Where Have All the Justice Harlan’s Gone?

I was in a bad mood (we just lost the softball championship game), but now I’m quite pissed. I just read the seven-year-old Supreme Court case United States v. Morrison, which struck down part of the Violence Against Women Act. Unless I’m completely missing something, it appears to me that (1) five (or maybe even seven) members of the court and I have seriously different definitions of logic, and (2) these members nonchalantly promulgated an overtly racist view of America.
First, of all the 14th Amendment states “nor shall any State deprive any person of life, liberty, or property, without due process of law.” To that end Congress collected data and held hearings about how states were withholding due process from their female citizens. They found 21 states’ justice systems to have severe biases. The majority readily notes that this is not a majority, but I’m fairly sure the 14th Amendment outlaws any state from withholding due process. Further, the majority noted that “Petitioners’ assertion that there is pervasive bias in various state justice systems against victims of gender-motivated violence is supported by a voluminous congressional record.” Congress is the fact-finding institution; not the courts. So how did the majority get around the reasonable, and intuitive, conclusion that “bias” is a form of “action”? By adhering, incredibly, to the principles of racism!

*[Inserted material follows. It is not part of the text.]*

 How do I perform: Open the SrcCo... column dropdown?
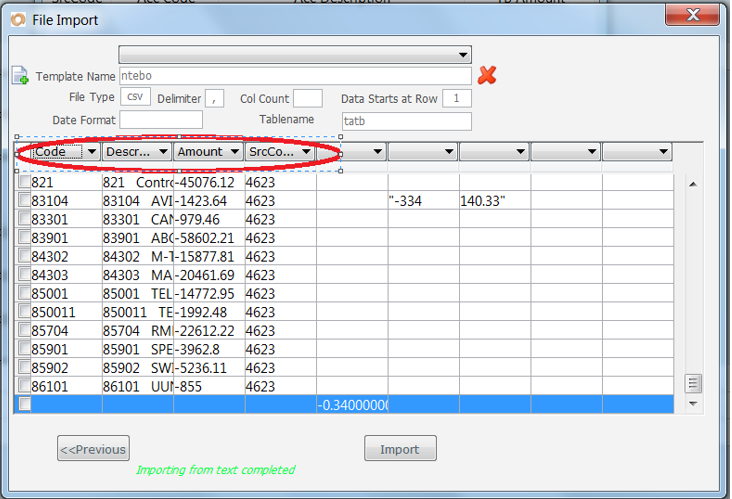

They cite the Civil Rights Cases favorably, and apply the principle of stare decisis in upholding the 1886 case’s logic. For those not well-versed in 19th Century judicial history, the court ruled in the Civil Rights Cases that a series of federal, anti-discrimination laws were unconstitutional. Before this ruling from the high court, Blacks were allowed in theaters, inns, etc, and were not generally segregated from whites. Immediately upon learning of the Court’s ruling, however, owners of public gathering spaces kicked Blacks out and 70+ years of segregation followed [1]. The day of the decision was a sad (if mostly forgotten) moment in the history of our country. Almost inconceivably, the majority of the Court in 2000 affirmed that 1883 decision and used it as the basis for the Morrison ruling! I truly find this action unconscionable and repugnant. What’s even more disappointing is that only *two* justices (Breyer and Stevens) dissented to that part of the majority opinion. What is wrong with our Supreme Court?!
The more I think about it, the less I can focus my disgust into coherent thoughts. So I’ll leave you with Harlan’s words from his dissent to the Civil Rights Cases:

The statute of 1875, now adjudged to be unconstitutional, is for the benefit of citizens of every race and color. What the nation, through Congress, has sought to accomplish in reference to that race is what had already been done in every State of the Union for the white race — to secure and protect rights belonging to them as freemen and citizens, nothing more. It was not deemed enough “to help the feeble up, but to support him after.”